Make sure you have already installed both Docker Engine and Docker Compose. You don't need to install PostgreSQL or Jupyter, as both are provided by the Docker images.

From the project directory, start up the application by running docker-compose up --build -d. Compose builds an image for both the postgres and jupyter services and starts the containers in the background and leaves them running.

Execute docker-compose logs -f jupyter and check the server logs for a URL to the notebook server.

In addition to the data files, the project workspace includes these other files:

• test.ipynb displays the first few rows of each table to let you check your database.
• create_tables.py drops and creates the tables. Run this file to reset the tables before each time you run the ETL scripts.
• etl.ipynb reads and processes a single file from song_data and log_data and loads the data into the tables.
• etl.py reads and processes files from song_data and log_data and loads them into the database.
• etl_bulk.py is a version of etl.py that inserts data using the COPY command to bulk insert log files instead of using INSERT on one row at a time.
• sql_queries.py contains all the sql queries.
• dashboard.ipynb displays a few example queries and results for song play analysis.
• README.md.

To populate the tables run python create_tables.py followed by either python etl.py or python etl_bulk.py. Remember to run python create_tables.py before any etl*.py command in order to reset the database.

Project Overview

Introduction

A startup called Sparkify wants to analyze the data they've been collecting on songs and user activity on their new music streaming app. The analytics team is particularly interested in understanding what songs users are listening to. Their data resides in a directory of JSON logs on user activity on the app, as well as a directory with JSON metadata on the songs in their app.

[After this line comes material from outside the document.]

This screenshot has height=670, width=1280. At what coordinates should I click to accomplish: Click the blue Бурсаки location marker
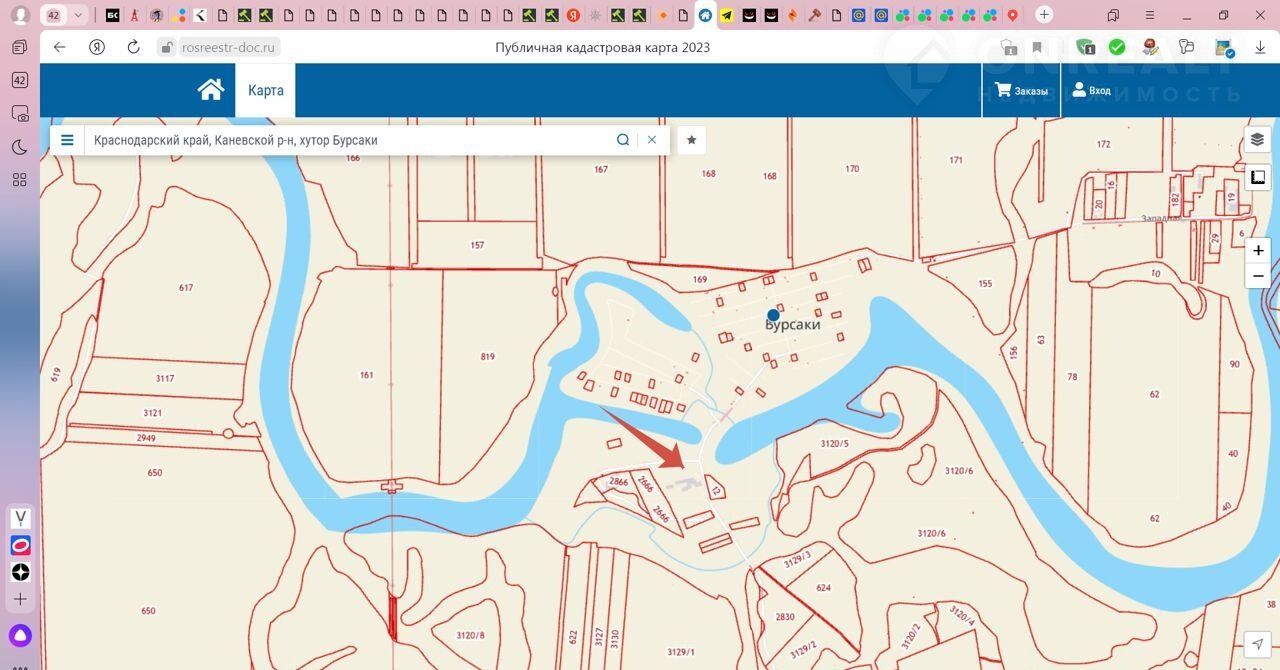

They'd like to create a Postgres database with tables designed to optimize queries on song play analysis.

Schema Design

We created a star schema optimized for queries on song play analysis using the provided datasets. This includes the following tables.

Fact Table

1. songplays - records in log data associated with song plays i.e. records with page NextSong
   • songplay_id, start_time, user_id, level, song_id, artist_id, session_id, location, user_agent

Dimension Tables

1. users - users in the app

   • user_id, first_name, last_name, gender, level

2. songs - songs in music database

   • song_id, title, artist_id, year, duration

3. artists - artists in music database

   • artist_id, name, location, latitude, longitude

4. time - timestamps of records in songplays broken down into specific units

   • start_time, hour, day, week, month, year, weekday

ETL Pipeline

The pipeline is divided into two main parts. In the first part, we perform ETL on the song_data dataset to create the songs and artists dimensional tables.

In the second part, we do a similar process on the log_data dataset in order to create the time and users dimensional tables, as well as the songplays fact table. This one is a little more complicated since information from the songs table, artists table, and original log file are all needed for the songplays table. Since the log file does not specify an ID for either the song or the artist, we need to get the song ID and artist ID by querying the songs and artists tables to find matches based on song title, artist name, and song duration time.

The code in etl.py transforms the files in the dataset one by one and loads the results one row at a time into the approppiate tables.

On the other hand, the code in etl_bulk.py is based around the COPY command and loads the whole dataset from a CSV representation of each table in the schema. It uses temporary tables in order to easily handle table constraints. We tried to speed things up by using a materialized view instead of joining the songs and artists tables each time. We also implemented a simple cache that we check before hitting the database.

Both scripts produce the same results, but the bulk version is ~2.5 times faster for this amount of data.